There is no paragraph, no sentence, and no word that actually teaches you to avoid such circumstances. I have watched many movies, teachers telling med students not to get emotionally attached to their patient’s grief. In reality they hardly talk on this matter and they rarely share their experiences.
I am a human being, a sub set of the human race which has considerable estrogen in my system that fuels emotions. Minor trivial things matters, although I filter most of them but some stick to the very end of my heart. This case for instance, was very much my first.
It all started when we finished learning the examination of the cardiovascular system. I decided to go to the Cardiology ward where I was scanning reports for positive findings. He was just sitting in a propped up position. This old man, in his mid 60′s suffers from left-sided heart failure due to a narrow valve (mitral stenosis).
Whenever you start a conversation with a patient, you eventually want to examine him/her immediately afterwards. So he agreed to show his precordial area (the area of the chest, beneath which the heart is located). I actually did not need to palpate his heart because his cardiac pulsations where heaving in nature. You could see the man’s heart doing its job from the skin. On palpation, the heart thrilled. On auscultation, you could hear pan systolic murmurs (added sounds /abnormal heart sounds).
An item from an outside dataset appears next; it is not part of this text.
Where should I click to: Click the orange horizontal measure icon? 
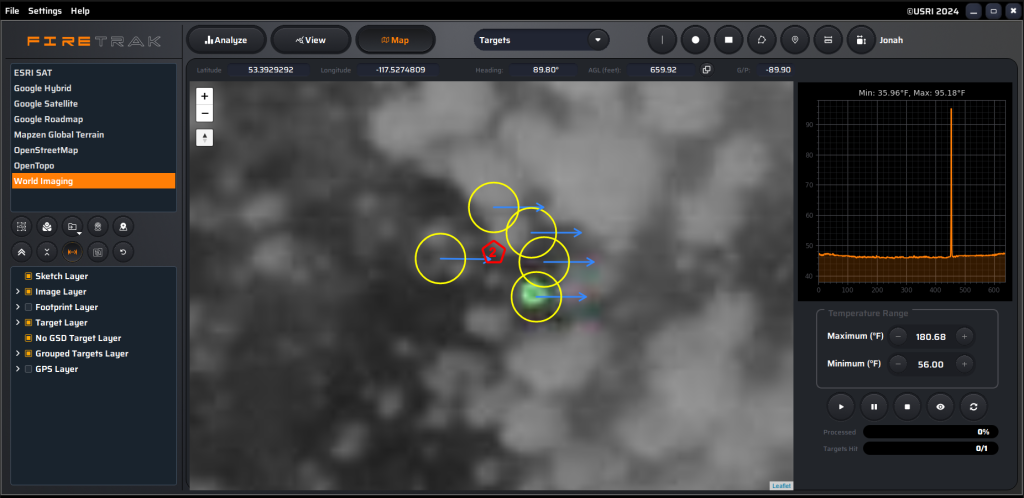coord(72,251)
I thanked him for his co-operation and bid good-bye for the day. The next day, I went to him with some of my other friends. He spontaneously started to cry. We asked him the reason for his sadness apart from the pain that he feels with the diseased heart. He wants to live longer for his six daughters. Three of them are still unmarried; he is worried about their future. He cries some more. I tried my best to console him; I was experiencing his pain as well. Deep down under I was hoping for a cure, hoping that he will get well in time to get his daughters married. But all that shattered when the Chief Cardiologist declared “he is an inoperable case, we need to counsel him “. End of the round check up.
It takes me a while to formulate and forget things that happens to the patients around the ward. He was not going to live longer and his grief was justifiable. You don’t see much men cry but when they do its more complicated.
I felt like going back to the chief cardiologist, may be if I raised my voice, he would consider doing the operation. But I am a “nobody” right now and emotions have no role in medical science, I kept reminding myself. It’s not movie where a med student gets determined to do something for her patient that cried for his life. In reality people die and nobody teaches you to deal with patient’s grief. You have to deal it on your own.